The role of a top independent distributor like Smith & Associates is particularly important in an electronics manufacturing value chain. Lead firms and their partners use the electronics component open market as a critical tool when faced with change. Accelerated new product introductions may require open market purchases to supplement planned supply. Excess inventory may need to be redistributed. Complex service arrangements might require expert management of older inventory. Smith and others with broad global networks, market knowledge and flexible delivery systems are sought after partners.

The new global value chain as a business strategy
Today's business strategies are very different from those in the 1980s.
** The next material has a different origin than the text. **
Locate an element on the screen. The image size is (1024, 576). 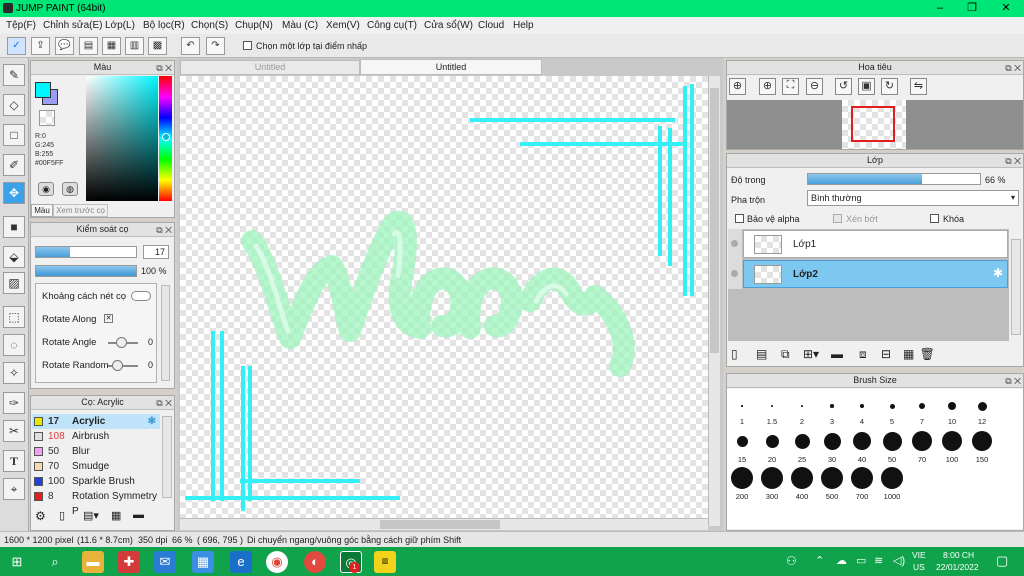
undo-icon: ↶ is located at coordinates (190, 46).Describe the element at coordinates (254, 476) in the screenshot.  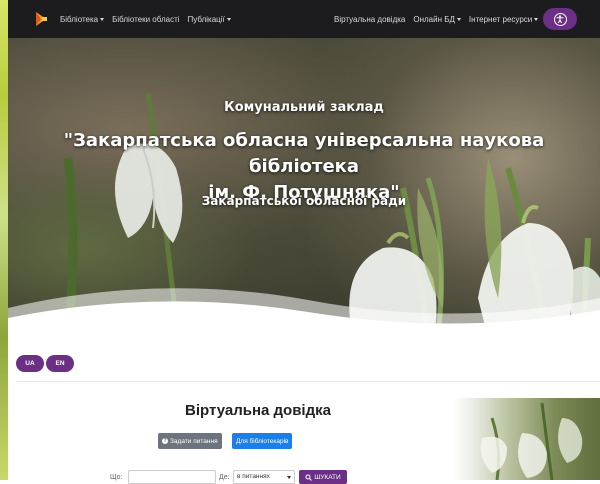
I see `search-where-selected: в питаннях` at that location.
The electronics industry is a complex set of highly collaborative networks that link and unlink to create value and produce innovative and continuously evolving products for an increasingly astute end market consumer.

To maintain the value realized by many of these partnerships it is imperative that the value chain partners have an understanding of the market's complexity. Spot prices and ASPs remain volatile, as was experienced during 1H07 with memory chips, so suppliers must understand how to help buffer their value chain partners from these market risks. In the quick-paced life cycle of electronic components, it is also essential to secure adequate stock to meet production demand and for service and repair requirements. As such, supply partners must be able to assist with complex global sourcing and inventory management.

Financial analysts are keen to monitor these inventory management strategies, not only at individual companies but also along the chain. As the 12 August 2007 Citigroup Supply Chain Inventory Analysis points out regarding Cisco's successful Lean implementations, the supply/value chain partners still show room for lean efficiencies. As more companies adopt Lean Practices they are requiring their suppliers to collaborate in stricter inventory management practices.

Recent news stories about value chain leaders such as Nokia, Cisco, Dell, and Apple, underscore that the manner in which organizations implement business strategies based on the types of value chains they adopt is the manner in which they are differentiated and are able to lead in their marketplace(s). Value chains are necessary for the product life cycle to be realized; and the types of relationships, the depth of value, and the flexibility that partners can contribute to the process can mean the difference between being a market leader and being a follower.